Extracellular Hsp90α, which participates in vascular inflammation, is a novel serum predictor of atherosclerosis in type 2 diabetes.

Introduction: Atherosclerosis is the main pathological change in diabetic angiopathy, and vascular inflammation plays an important role in early atherosclerosis. Extracellular heat shock protein 90 (eHsp90) is secreted into the serum and is involved in various physiological and pathophysiological processes. However, the specific mechanism of eHsp90 in early atherosclerosis remains unclear. This study explored the relationship between Hsp90 and diabetic lower extremity arterial disease and investigated the expression of eHsp90 in vascular endothelial cells under environmental stimulation and the function and mechanism of eHsp90α involved in diabetic atherosclerosis.

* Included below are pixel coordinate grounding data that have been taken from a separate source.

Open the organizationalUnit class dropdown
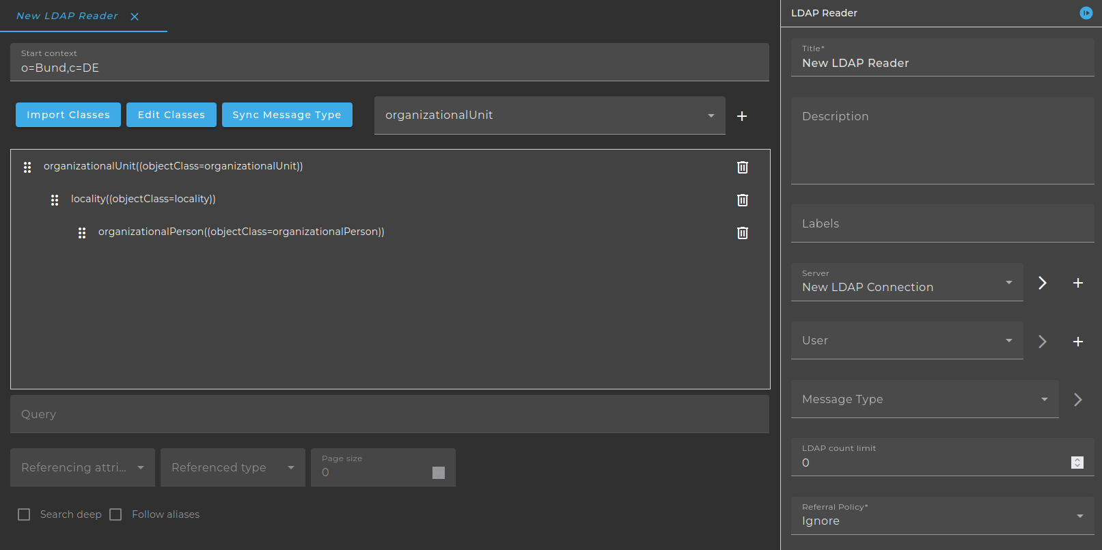 coord(549,115)
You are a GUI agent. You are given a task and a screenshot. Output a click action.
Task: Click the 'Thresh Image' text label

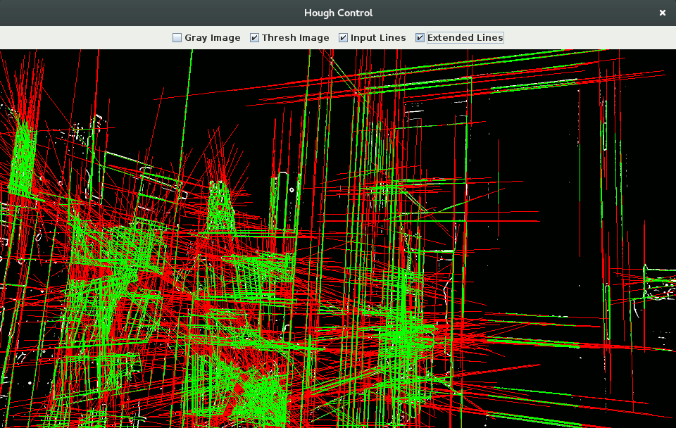[x=295, y=38]
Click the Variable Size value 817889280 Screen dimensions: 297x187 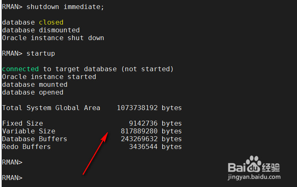[139, 131]
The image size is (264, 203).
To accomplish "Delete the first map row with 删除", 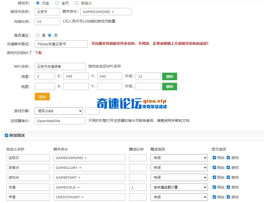I will pos(169,76).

Research Design And Methods: One hundred and three selected patients were divided into three groups: the diabetes mellitus group (n=27), the diabetic lower extremity arterial disease group (n=46), and the diabetic critical limb ischemia group (n=30). The relationships among serum Hsp90, oxidative stress indexes, and patient outcomes and the correlations among the indexes were analyzed. H&E staining and immunohistochemistry were used to observe the vasculature of amputated feet from patients with diabetic foot. An oxidative stress endothelial injury model was established under high glucose in vitro to explore the role of eHsp90 release in atherosclerosis progression.

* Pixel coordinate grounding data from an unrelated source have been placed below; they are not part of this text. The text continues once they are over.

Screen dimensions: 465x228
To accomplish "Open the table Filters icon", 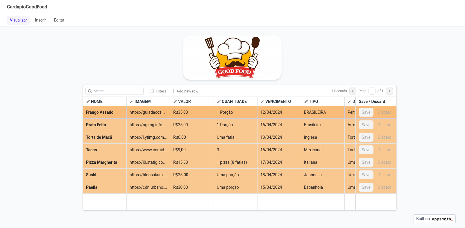I will [152, 91].
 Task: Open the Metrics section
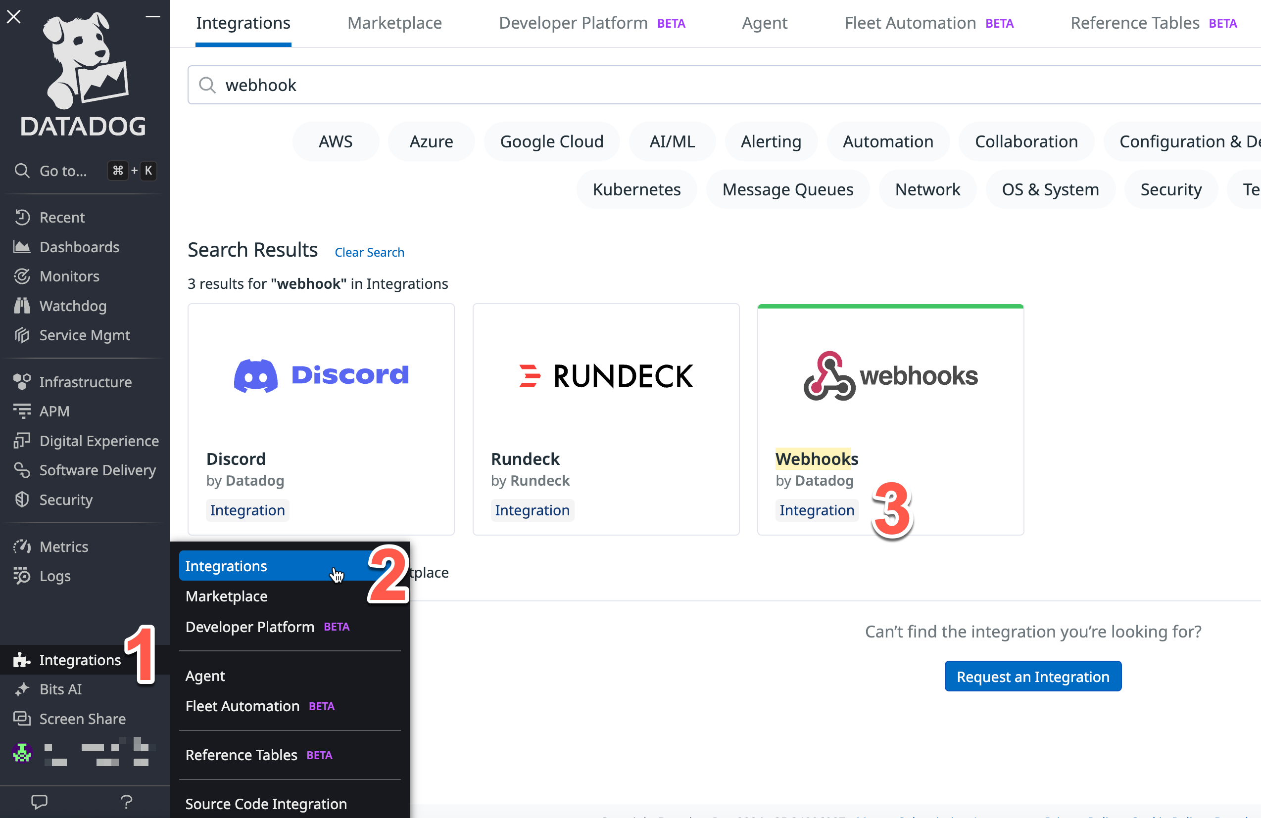click(64, 545)
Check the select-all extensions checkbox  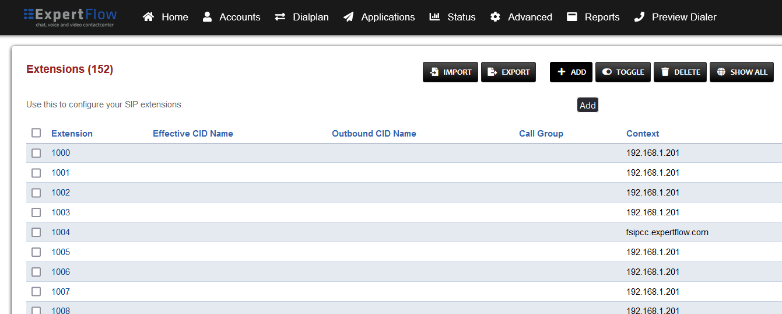[x=36, y=133]
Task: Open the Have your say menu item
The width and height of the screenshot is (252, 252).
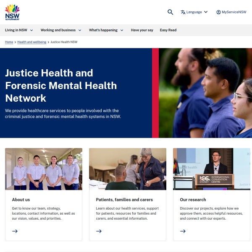Action: pos(142,30)
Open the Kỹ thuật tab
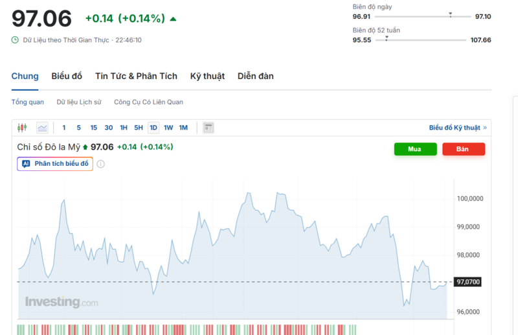 [x=207, y=76]
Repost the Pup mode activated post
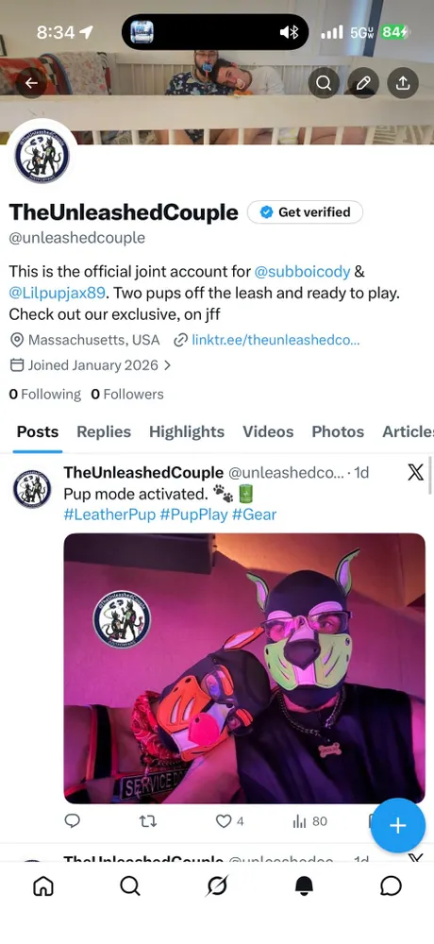The width and height of the screenshot is (434, 944). coord(148,821)
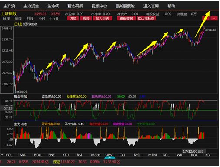Image resolution: width=220 pixels, height=167 pixels.
Task: Select the Macd indicator tab
Action: (96, 155)
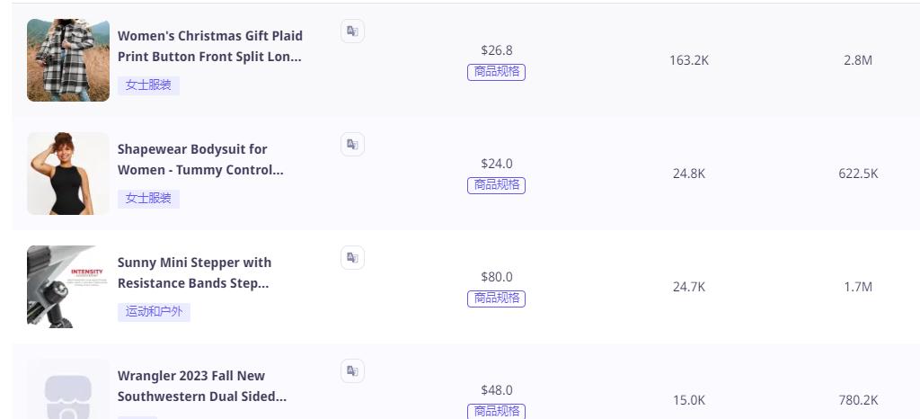920x419 pixels.
Task: Click 商品规格 button under $26.8 price
Action: tap(496, 72)
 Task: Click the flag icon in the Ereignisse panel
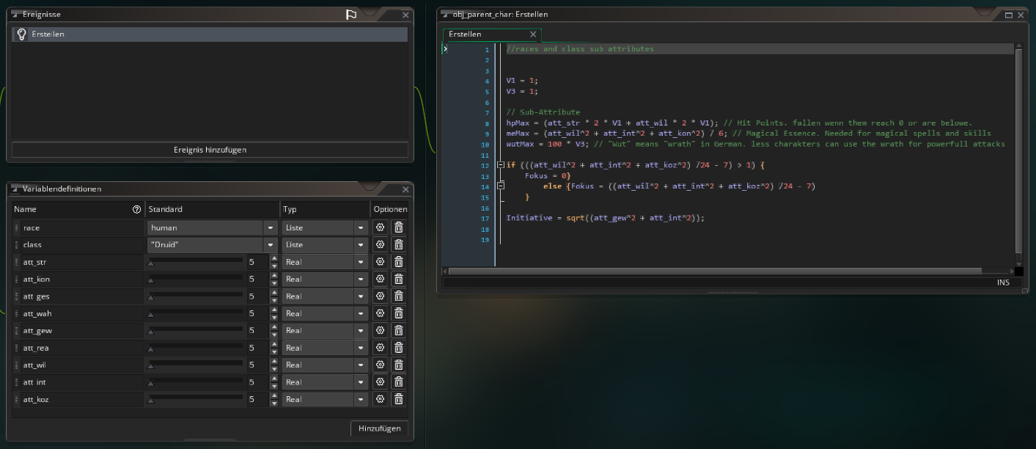351,15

Results: The level of serum Hsp90 was upregulated with aggravation of diabetic vascular disease. Hsp90α was correlated with malondialdehyde to some extent and was an independent risk factor in the progression of diabetic vascular disease, with predictive ability. The expression area of Hsp90α was consistent with the area of inflammatory infiltration in the vessel lumen. Vascular endothelial cells were found to increase eHsp90α secretion under stress. Then inhibition of eHsp90α can reduce the degree of cellular inflammation and damage. Endothelial cell-conditioned medium and recombinant human Hsp90α increased monocyte migration via the low-denisity lipoprotein receptor-related protein 1 (LRP1) receptor to promote disease progression.

Conclusions: eHsp90α plays a critical role in the early inflammatory injury stage of atherosclerosis.

Trial Registration Number: NCT04787770.